Atualmente no nosso dia a dia, precisamos de habilidades específicas para enfrentar os novos desafios, mas que habilidades devo desenvolver? Quais são as mais essenciais para o ambiente educacional virtual?
Existe uma habilidade que é pouco falada, mas que é uma habilidade central para o desenvolvimento de qualquer ser humano, estou falando sobre a capacidade de autorregulação. Você pode se perguntar o que é autorregulação? O que quer dizer sobre habilidade central?
Convido você a iniciar comigo uma jornada para a autodescoberta e para a busca de uma habilidade que lhe permita alcançar todos os seus objetivos. Acompanhe!
O que é autorregulação da aprendizagem?
Quando falamos de autorregulação, ela pode ser definida de diferentes formas dependendo da perspectiva ou disciplina a que limitamos. No entanto, todas as definições que podemos encontrar geralmente têm algo em comum, o controle de si mesmo em diferentes situações.
A partir desse conceito comum, continuaremos a mergulhar na autorregulação compreendida como o processo pelo qual controlamos nossos pensamentos, impulsos, emoções e ações (Baumeister e Vohs, 2004).
Com base nessa definição, o que seria aplicado à autorregulação em nossas vidas diárias? Se através do desenvolvimento dessa habilidade podemos variar nossa resposta diante de determinadas situações, isso significaria a possibilidade de mudar nosso estado atual para o estado desejado.
Ou seja, se meu estado atual hoje é que eu não estou confortável com meu tipo físico e eu sinto que eu preciso perder alguns quilos, a autorregulação me permitiria variar minha resposta diária à alimentação e ao exercício, obtendo assim o resultado desejado.
Wine (2011) define a autorregulação como um processo de comparação constante entre o estado atual e o desejado que permite reduzir as diferenças e impactos entre ambos.

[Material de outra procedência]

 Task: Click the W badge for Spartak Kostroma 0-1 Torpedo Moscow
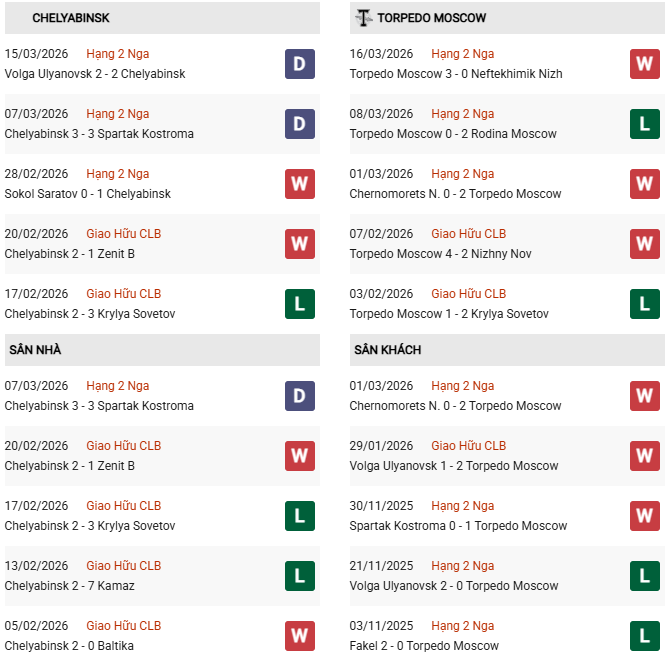[644, 516]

Isso indica que não é uma ação que deva ser aplicada em uma única ocasião, mas pelo contrário, uma habilidade desenvolvida ao longo do tempo.

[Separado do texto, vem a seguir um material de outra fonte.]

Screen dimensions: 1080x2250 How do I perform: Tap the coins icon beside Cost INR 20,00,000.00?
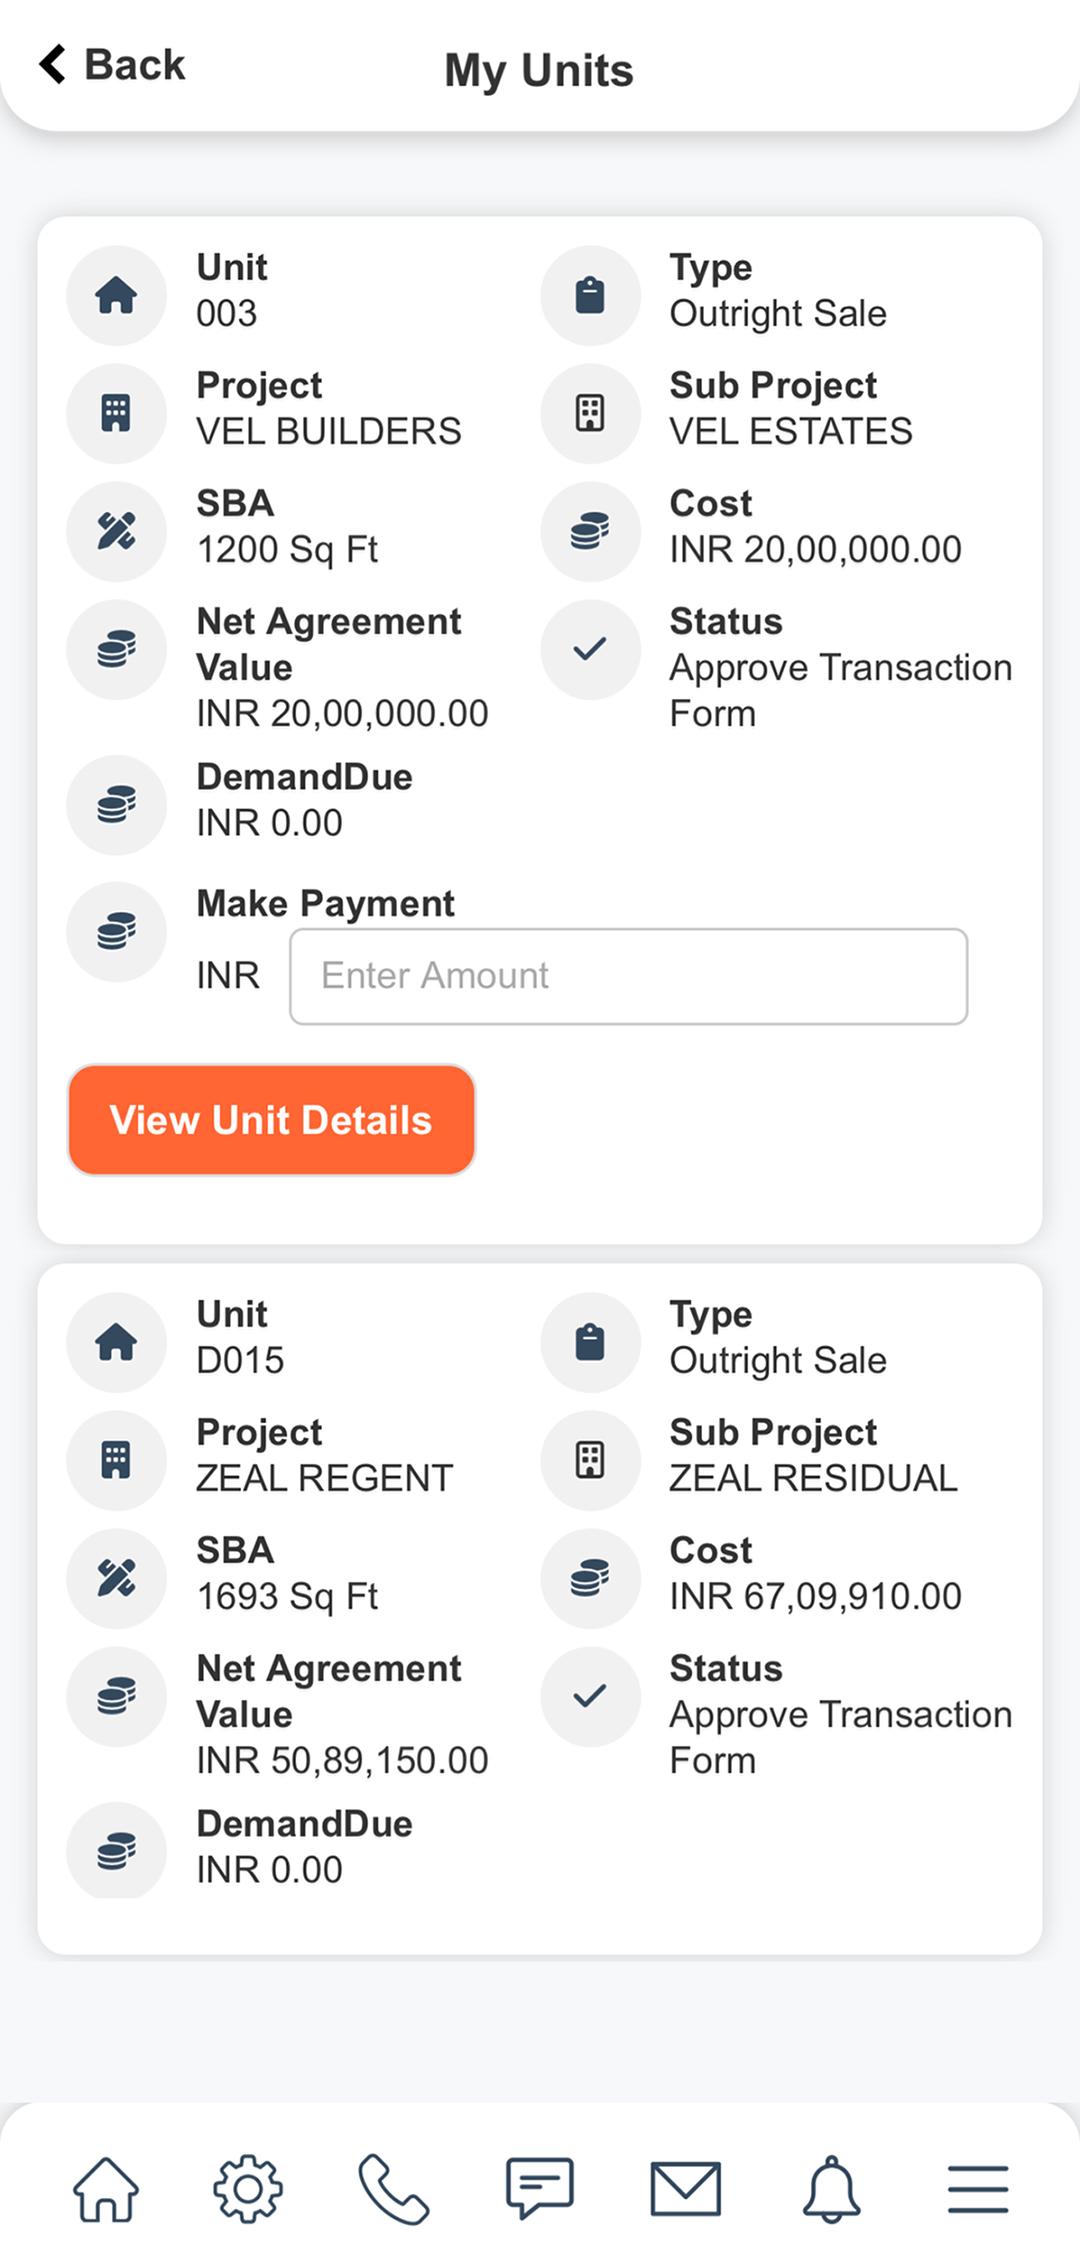coord(590,531)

Autorregulação e os processos cognitivos
Em um estudo de 2016 (Bagetta e Alexander) sobre autoregulação, verificou-se que não havia definição hegemônica, mas atributos presentes na maioria das definições que faziam alusão aos processos cognitivos.
É precisamente nos processos cognitivos onde encontramos a chave para alcançar a variação ou mudança em relação ao estado que desejamos alcanças, uma vez que estes são responsáveis por orientar a ação e comportamento essencial, contribuindo assim para o monitoramento constante e, portanto, a autorregulação.

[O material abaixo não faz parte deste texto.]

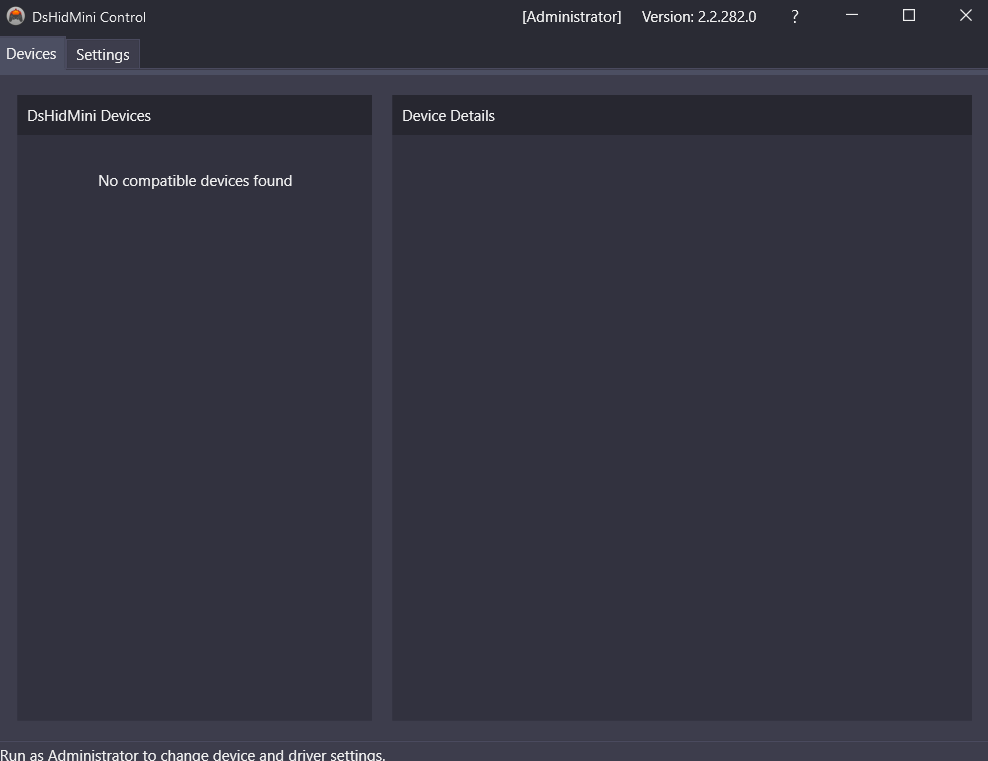The height and width of the screenshot is (761, 988).
Task: Maximize the DsHidMini Control window
Action: point(909,16)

Bagetta e Alexander (2016) explicam que entre os componentes das funções executivas estão:
- Controle inibitório
- Memória de trabalho
- Flexibilidade cognitiva
Como podemos ver, as funções executivas estão intimamente ligadas à autorregulação que nos permite alcançar nossos objetivos, o que me faz refletir sobre como podemos aplicar a autorregulação da aprendizagem? Como posso desenvolver essa habilidade nos meus estudantes? Sou uma pessoa com essa habilidade desenvolvida?
E, mais importante, antes de passar para o tema da autorregulação aplicada na aprendizagem, a autorregulação pode realmente ser aprendida? Pode ser ensinada?
A autorregulação na aprendizagem
Todos nós fomos estudantes em algum momento de nossas vidas e certamente encontramos inúmeros obstáculos que, às vezes, fomos capazes de superar e em outros obtivemos um resultado indesejado.
Quero que pense naquela disciplina que tirava a sua paz no ensino médio, sobre aquelas atividades que frustraram você ou aqueles conteúdos que não importa o quanto você queria estudar, você nunca as compreendeu completamente.
O que passava pela sua cabeça nessas situações? Quais foram os obstáculos que o impediram de avançar da forma desejada em seu processo de aprendizagem?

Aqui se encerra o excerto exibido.